By Raffique Shah
May 19, 2017
I did a double-take upon reading Freddie Kissoon’s post-May Day column in the Kaieteur News of Guyana. I don’t know Kissoon personally, but I do know that he’s an activist and a writer who is not averse to controversy, who writes as he sees things, damn the consequences.
In his May 5 column, he wrote about participating in a May Day march, a date that coincided with the arrival of Indian indentured immigrants in Guyana, “After nearly two hundred years of occupation of Guyana, the ontology (nature of being) of Guyanese East Indians torments my psyche… I have seen and met Indians all over this world and they seem a less racially oriented people than the Guyanese Indians…
“…It is frightening to note that this mental anachronism can be found in Guyanese Indians who hold professorship in universities around the world. The list includes professionals in every conceivable area of knowledge…”
He had started his column by arguing passionately for the David Granger-led APNU/AFC Government to give sugar cane lands to the people who worked them, now that the sugar industry was being downsized: “…Let us give the vast lands that the sugar canes once stood on to sugar workers. This country is very poor. It has endured 60 years of economic and political stagnation but one of the great human features that makes this country stand out against all others in the world is its genetically driven resilience… Sugar may have died but you give those fields to our former sugar workers, you will see that unleashed spirit of perseverance…
“I don’t believe we have achieved any greatness as a nation except that phenomenal resilience…”
Since the vast majority of workers and farmers in the sugar industry are Indians, one cannot accuse Kissoon, who is Indian, of being against his own people because of his criticisms of them I noted earlier. He has implicit faith in their perseverance and resilience, such that he calls for all the demobilised sugar cane lands to be given to them, presumably through leases, for agricultural pursuits.
Still, he thinks they are “racial”, from top to bottom, and he explains.
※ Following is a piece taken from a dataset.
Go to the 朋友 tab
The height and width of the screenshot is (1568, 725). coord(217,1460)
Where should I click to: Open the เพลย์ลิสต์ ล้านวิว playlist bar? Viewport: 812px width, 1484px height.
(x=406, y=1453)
Most of the diaspora who reside in the USA were against Barack Obama becoming president of the USA-only because he was seen as a black man. In Guyana, he says, if he met ten Indians and asked their views on the incumbent Afro-dominated APNU government, they would be unanimously against it remaining in power. But if he spoke with ten Afro-Guyanese, five would be for and five against. If he did the same exercise when the Indo-dominated PPP government was in power, all the Indians would be supportive of it, and again, the Afros would be divided.
Kissoon wrote that he felt such racially-anchored politics was peculiar to Indo-Guyanese, not to their counterparts in Trinidad & Tobago, Mauritius or Fiji.
Well I have news for Freddie: I don’t know about the latter two island-states, but when it comes to political allegiance, more than 75 percent of Indo-Trinis vote for whichever party is seen as the main Indian force, matters not if its principals are seen as being corrupt, inept or anything else negative.
I dare argue that except for the pre-1970 period when Dr Eric Williams and the PNM commanded maybe 80 percent of the Afro-votes purely on race and Williams’s charisma, most Afro-Trinis have shed blind race-loyalty. Of course, I don’t have any empirical evidence to support this claim. But tell me, what accounted for Karl Hudson-Phillips’s ONR polling 91,000 votes in 1981? Or the ANR Robinson-led NAR sweeping the 1986 election 33-3? And Patrick Manning losing in 2010?
The Afro-vote has long ceased to be racially anchored. Mostly, the Indo-vote remains a monolith that is manipulated by, not the party, but the Chief (Panday-till-ah-dead, pre-2010, then Queen Kamla), which is an even worse form of tribalism than what obtains among Indo-Guyanese. This thinly-veiled racialism (not racism) spans the societal strata. It includes relics of an indenture-era long gone, beneficiaries of an education system that did not discriminate by race, and yes, Freddie, even professionals and professors.
When so accused, they invoke righteous indignation: Me? I am no racist! And indeed they aren’t. In Trinidad, almost everyone from different ethnicities has friends, even relatives, of other races. We mix socially, as neighbours, at schools and workplaces, at fetes, funerals and so on.
But when it comes to politics, Indians don’t mince matters: “apan jhat” is the guiding and deciding factor. Hey, but I voted for Robinson in 1986! Yes, because Panday told you to. Yow! Look at how many Afros we have in our ranks! Sure, they are window dressing that can be changed overnight-ask Jack Warner and sundry others.
Tribalism among most Indians, and, I imagine, some other ethnicities elsewhere in the world, cannot be easily explained. We are doomed to dwell with this anachronism in this life and the next, in Guyana, Trinidad — a case of marking time in perpetuity.